START RECORDS TO PROCESS

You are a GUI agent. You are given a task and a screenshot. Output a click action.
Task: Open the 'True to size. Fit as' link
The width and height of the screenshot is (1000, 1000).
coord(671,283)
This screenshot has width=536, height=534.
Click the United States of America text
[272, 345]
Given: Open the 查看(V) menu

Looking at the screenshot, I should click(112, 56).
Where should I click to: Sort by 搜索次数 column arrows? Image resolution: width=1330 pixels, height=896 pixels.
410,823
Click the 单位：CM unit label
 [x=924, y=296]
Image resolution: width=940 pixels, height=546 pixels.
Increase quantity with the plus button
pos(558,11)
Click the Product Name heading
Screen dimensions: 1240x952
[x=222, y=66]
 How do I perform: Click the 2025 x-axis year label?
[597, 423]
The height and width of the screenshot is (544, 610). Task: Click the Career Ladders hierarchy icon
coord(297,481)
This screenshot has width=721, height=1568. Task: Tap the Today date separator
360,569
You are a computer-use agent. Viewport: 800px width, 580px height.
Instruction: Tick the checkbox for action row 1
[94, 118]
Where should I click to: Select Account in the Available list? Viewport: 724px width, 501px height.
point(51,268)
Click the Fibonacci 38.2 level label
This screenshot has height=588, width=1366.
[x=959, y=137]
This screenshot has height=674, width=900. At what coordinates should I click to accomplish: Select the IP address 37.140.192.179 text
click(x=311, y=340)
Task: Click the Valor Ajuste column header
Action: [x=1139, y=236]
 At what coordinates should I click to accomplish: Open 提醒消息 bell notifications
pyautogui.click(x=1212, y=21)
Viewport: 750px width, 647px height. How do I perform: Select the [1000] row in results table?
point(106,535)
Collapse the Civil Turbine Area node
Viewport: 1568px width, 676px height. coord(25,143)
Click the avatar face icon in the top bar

END RECORDS TO PROCESS

TASK OBJECTIVE: Return a faithful copy of all the records above.

RESPONSE:
You are a GUI agent. You are given a task and a screenshot. Output a click action.
Task: Open the 'True to size. Fit as' link
The width and height of the screenshot is (1000, 1000).
coord(671,283)
This screenshot has width=536, height=534.
Click the United States of America text
[272, 345]
Given: Open the 查看(V) menu

Looking at the screenshot, I should click(112, 56).
Where should I click to: Sort by 搜索次数 column arrows? Image resolution: width=1330 pixels, height=896 pixels.
410,823
Click the 单位：CM unit label
 [x=924, y=296]
Image resolution: width=940 pixels, height=546 pixels.
Increase quantity with the plus button
pos(558,11)
Click the Product Name heading
Screen dimensions: 1240x952
[x=222, y=66]
 How do I perform: Click the 2025 x-axis year label?
[597, 423]
The height and width of the screenshot is (544, 610). Task: Click the Career Ladders hierarchy icon
coord(297,481)
This screenshot has width=721, height=1568. Task: Tap the Today date separator
360,569
You are a computer-use agent. Viewport: 800px width, 580px height.
Instruction: Tick the checkbox for action row 1
[94, 118]
Where should I click to: Select Account in the Available list? Viewport: 724px width, 501px height.
point(51,268)
Click the Fibonacci 38.2 level label
This screenshot has height=588, width=1366.
[x=959, y=137]
This screenshot has height=674, width=900. At what coordinates should I click to accomplish: Select the IP address 37.140.192.179 text
click(x=311, y=340)
Task: Click the Valor Ajuste column header
Action: [x=1139, y=236]
 At what coordinates should I click to accomplish: Open 提醒消息 bell notifications
pyautogui.click(x=1212, y=21)
Viewport: 750px width, 647px height. How do I perform: Select the [1000] row in results table?
point(106,535)
Collapse the Civil Turbine Area node
Viewport: 1568px width, 676px height. coord(25,143)
Click the avatar face icon in the top bar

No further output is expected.